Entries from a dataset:
---

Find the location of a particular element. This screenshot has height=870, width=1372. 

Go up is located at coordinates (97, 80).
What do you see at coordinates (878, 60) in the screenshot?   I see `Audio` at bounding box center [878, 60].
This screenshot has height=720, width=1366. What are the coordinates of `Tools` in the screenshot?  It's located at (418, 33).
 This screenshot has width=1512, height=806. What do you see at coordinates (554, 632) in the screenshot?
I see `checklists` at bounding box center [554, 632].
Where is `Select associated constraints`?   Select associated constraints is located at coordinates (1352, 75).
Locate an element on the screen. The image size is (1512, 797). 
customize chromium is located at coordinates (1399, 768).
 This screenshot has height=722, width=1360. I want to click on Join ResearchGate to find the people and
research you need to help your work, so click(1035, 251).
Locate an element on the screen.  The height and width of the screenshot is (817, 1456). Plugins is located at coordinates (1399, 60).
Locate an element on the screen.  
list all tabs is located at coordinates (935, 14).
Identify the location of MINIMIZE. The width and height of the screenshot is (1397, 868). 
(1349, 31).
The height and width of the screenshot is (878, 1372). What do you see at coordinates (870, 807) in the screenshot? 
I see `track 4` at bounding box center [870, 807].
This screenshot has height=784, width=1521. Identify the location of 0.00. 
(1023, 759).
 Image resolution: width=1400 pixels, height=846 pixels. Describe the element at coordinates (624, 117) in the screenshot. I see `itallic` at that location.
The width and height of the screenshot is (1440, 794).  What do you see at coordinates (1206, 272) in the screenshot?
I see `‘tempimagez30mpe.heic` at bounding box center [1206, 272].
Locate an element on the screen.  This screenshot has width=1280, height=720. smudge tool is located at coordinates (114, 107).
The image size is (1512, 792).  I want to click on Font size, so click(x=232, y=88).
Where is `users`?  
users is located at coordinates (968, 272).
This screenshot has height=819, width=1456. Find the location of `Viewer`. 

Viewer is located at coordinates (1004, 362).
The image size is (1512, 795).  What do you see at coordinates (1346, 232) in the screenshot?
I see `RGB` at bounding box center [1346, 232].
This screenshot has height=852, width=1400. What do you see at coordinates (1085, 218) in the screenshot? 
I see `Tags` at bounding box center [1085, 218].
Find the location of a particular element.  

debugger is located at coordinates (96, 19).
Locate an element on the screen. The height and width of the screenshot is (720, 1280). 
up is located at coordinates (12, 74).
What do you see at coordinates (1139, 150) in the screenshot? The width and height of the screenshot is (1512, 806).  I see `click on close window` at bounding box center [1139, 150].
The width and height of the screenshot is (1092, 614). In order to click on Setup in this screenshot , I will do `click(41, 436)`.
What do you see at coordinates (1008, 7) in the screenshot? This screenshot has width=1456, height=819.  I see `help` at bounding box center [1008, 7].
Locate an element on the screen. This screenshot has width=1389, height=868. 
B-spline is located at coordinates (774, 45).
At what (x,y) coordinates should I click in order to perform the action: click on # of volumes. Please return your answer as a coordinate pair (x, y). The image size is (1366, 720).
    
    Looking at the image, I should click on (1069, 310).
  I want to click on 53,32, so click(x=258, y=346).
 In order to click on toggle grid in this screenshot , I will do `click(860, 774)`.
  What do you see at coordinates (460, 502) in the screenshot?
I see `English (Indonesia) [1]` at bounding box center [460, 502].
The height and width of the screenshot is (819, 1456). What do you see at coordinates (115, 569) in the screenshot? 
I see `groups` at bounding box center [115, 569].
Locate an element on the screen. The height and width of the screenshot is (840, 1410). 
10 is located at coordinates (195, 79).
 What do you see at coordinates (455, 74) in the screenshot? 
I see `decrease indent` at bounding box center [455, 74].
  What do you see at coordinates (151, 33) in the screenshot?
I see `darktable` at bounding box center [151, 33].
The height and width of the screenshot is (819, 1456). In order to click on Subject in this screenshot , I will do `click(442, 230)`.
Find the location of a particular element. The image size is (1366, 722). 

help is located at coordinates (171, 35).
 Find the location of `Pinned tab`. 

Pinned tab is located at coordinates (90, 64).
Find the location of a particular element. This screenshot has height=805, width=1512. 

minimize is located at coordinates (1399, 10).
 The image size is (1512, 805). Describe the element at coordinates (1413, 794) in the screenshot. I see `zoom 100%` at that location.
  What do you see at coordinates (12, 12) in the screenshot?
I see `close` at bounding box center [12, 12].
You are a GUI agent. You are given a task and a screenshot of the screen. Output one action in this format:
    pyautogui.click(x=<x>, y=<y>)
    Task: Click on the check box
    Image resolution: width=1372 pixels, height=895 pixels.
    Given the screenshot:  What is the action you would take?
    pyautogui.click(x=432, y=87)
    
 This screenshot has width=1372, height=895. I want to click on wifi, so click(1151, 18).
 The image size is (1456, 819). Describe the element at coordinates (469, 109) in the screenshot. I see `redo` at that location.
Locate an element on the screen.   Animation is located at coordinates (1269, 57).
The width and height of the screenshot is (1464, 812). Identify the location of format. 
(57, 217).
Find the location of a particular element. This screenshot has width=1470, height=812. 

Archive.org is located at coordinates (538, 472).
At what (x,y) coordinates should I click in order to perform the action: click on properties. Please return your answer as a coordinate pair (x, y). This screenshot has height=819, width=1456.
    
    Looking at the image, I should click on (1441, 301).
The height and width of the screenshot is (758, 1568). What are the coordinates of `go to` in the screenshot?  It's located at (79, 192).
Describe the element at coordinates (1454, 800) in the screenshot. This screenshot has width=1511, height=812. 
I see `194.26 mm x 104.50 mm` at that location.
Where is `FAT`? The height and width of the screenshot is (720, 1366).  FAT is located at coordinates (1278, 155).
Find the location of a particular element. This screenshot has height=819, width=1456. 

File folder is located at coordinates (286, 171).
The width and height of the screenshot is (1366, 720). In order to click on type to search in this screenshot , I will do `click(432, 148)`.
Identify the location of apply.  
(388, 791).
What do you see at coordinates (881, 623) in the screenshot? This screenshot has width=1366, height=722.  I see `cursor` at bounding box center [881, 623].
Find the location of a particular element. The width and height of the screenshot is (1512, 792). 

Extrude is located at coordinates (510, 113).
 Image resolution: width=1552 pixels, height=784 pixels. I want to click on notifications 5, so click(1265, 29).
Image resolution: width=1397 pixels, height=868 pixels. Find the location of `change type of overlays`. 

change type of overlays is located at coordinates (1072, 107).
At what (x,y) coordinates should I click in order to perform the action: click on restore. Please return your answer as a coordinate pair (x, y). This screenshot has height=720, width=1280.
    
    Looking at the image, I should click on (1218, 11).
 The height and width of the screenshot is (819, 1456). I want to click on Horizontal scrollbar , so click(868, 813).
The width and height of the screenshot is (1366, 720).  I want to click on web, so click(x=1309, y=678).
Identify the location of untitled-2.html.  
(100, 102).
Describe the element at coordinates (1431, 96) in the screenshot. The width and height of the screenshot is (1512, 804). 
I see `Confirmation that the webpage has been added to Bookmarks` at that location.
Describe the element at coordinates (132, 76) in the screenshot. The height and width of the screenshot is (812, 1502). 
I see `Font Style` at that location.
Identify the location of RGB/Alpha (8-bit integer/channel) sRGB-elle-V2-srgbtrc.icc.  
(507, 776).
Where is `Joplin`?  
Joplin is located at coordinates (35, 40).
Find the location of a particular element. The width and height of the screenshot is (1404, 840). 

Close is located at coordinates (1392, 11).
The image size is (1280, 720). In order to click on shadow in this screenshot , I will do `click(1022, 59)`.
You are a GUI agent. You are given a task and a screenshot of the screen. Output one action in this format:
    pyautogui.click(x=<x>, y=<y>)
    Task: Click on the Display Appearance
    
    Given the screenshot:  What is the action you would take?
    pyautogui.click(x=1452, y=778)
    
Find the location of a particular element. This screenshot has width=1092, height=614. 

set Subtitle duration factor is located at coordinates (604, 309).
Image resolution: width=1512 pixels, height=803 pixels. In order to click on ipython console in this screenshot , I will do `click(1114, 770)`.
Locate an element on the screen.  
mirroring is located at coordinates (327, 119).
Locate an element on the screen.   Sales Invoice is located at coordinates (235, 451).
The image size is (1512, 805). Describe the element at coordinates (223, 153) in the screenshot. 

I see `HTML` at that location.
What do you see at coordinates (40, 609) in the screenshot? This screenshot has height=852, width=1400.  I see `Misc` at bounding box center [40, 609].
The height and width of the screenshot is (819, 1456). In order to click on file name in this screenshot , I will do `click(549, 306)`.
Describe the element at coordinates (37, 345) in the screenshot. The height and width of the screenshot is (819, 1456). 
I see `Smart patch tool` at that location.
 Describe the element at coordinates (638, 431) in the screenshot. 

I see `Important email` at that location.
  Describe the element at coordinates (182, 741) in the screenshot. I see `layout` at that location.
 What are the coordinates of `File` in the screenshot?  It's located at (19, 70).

---

**AIM:** Convert the lines starting at the one containing "What do you see at coordinates (12, 12)" and ending at the one containing "Archive.org is located" into a numbered list, leaving out blank lines.

**WRITTEN RESPONSE:**
1.   What do you see at coordinates (12, 12) in the screenshot?
2. I see `close` at bounding box center [12, 12].
3. You are a GUI agent. You are given a task and a screenshot of the screen. Output one action in this format:
4.     pyautogui.click(x=<x>, y=<y>)
5.     Task: Click on the check box
6.     Image resolution: width=1372 pixels, height=895 pixels.
7.     Given the screenshot:  What is the action you would take?
8.     pyautogui.click(x=432, y=87)
9.  This screenshot has width=1372, height=895. I want to click on wifi, so click(1151, 18).
10.  The image size is (1456, 819). Describe the element at coordinates (469, 109) in the screenshot. I see `redo` at that location.
11. Locate an element on the screen.   Animation is located at coordinates (1269, 57).
12. The width and height of the screenshot is (1464, 812). Identify the location of format. 
13. (57, 217).
14. Find the location of a particular element. This screenshot has width=1470, height=812. 
15. Archive.org is located at coordinates (538, 472).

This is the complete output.